Predict the direction of the entropy in each reaction.
a. CaCO3(s)-> CaO(s) +CO2(g0
b. NH3(g)+HCl(g)->NH4Cl(s)
c. 2NaHCO3-> Na2CO3(s)+H20(g) +CO2
d. CaO(s)+CO2(g)-> CaCO3
The secret here is to visualize the randomness of the substances. Entropy increases as we go from solid to liquid to gas. Solids are orderly with atoms essentially locked into place, liquids less orderly and more degrees of freedom for the molecules, gases the molecules can go every which way.
a. CaCO3 is solid, CaO is solid BUT CO2 is a gas so entropy increases in going from left to right.
b. gases going to solid; entropy decreases from left to right.
Positive
To determine the direction of entropy in each reaction, we need to consider the change in the number of moles of gas and the change in the state of matter.
a. CaCO3(s) -> CaO(s) + CO2(g)
In this reaction, the reactant (CaCO3) is a solid, and the products (CaO and CO2) include one gas. Since the number of moles of gas increases from 0 (solid) to 1 (gas), the entropy of the system increases. Therefore, the direction of entropy is positive.
b. NH3(g) + HCl(g) -> NH4Cl(s)
In this reaction, both reactants (NH3 and HCl) are gases, and the product (NH4Cl) is a solid. The number of moles of gas decreases from 2 (gases) to 0 (solid), leading to a decrease in entropy. Therefore, the direction of entropy is negative.
c. 2NaHCO3 -> Na2CO3(s) + H2O(g) + CO2(g)
In this reaction, the reactant (2NaHCO3) is a solid, and the products (Na2CO3, H2O, and CO2) include two gases. The number of moles of gas increases from 0 (solid) to 2 (gases), resulting in an increase in entropy. Therefore, the direction of entropy is positive.
d. CaO(s) + CO2(g) -> CaCO3(s)
In this reaction, the reactant (CO2) is a gas, and the product (CaCO3) is a solid. The number of moles of gas decreases from 1 (gas) to 0 (solid), leading to a decrease in entropy. Therefore, the direction of entropy is negative.
To predict the direction of entropy in each reaction, we need to consider the changes in the physical state and number of molecules.
a. CaCO3(s) -> CaO(s) + CO2(g)
In this reaction, a solid (CaCO3) is converted into a solid (CaO) and a gas (CO2). The number of molecules is decreasing, as one solid converts into another solid and a gas is released. Since the gas phase is more disordered than the solid phase, the entropy is expected to increase. Therefore, the direction of entropy is positive (+).
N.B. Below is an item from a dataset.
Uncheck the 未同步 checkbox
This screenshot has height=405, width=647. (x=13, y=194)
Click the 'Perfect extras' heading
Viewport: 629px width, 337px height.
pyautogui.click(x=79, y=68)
b. NH3(g) + HCl(g) -> NH4Cl(s)
In this reaction, two gases (NH3 and HCl) react to form a solid (NH4Cl). The number of molecules is decreasing, as two gases combine to form a solid. Since the solid state is less disordered than the gas phase, the entropy is expected to decrease. Therefore, the direction of entropy is negative (-).
c. 2NaHCO3 -> Na2CO3(s) + H2O(g) + CO2
In this reaction, a solid (NaHCO3) decomposes to form a solid (Na2CO3), a gas (CO2), and a gas (H2O). The number of molecules is increasing, as one solid decomposes into a solid and two gases. Since the gas phase is more disordered than the solid phase, the entropy is expected to increase. Therefore, the direction of entropy is positive (+).
d. CaO(s) + CO2(g) -> CaCO3
In this reaction, a solid (CaO) reacts with a gas (CO2) to form a solid (CaCO3). The number of molecules is decreasing, as one gas reacts with a solid to form another solid. Since the solid state is less disordered than the gas phase, the entropy is expected to decrease. Therefore, the direction of entropy is negative (-).
Remember, these predictions are based on general trends and assumptions. Detailed calculations and experimental data can provide more accurate information on the changes in entropy for specific reactions.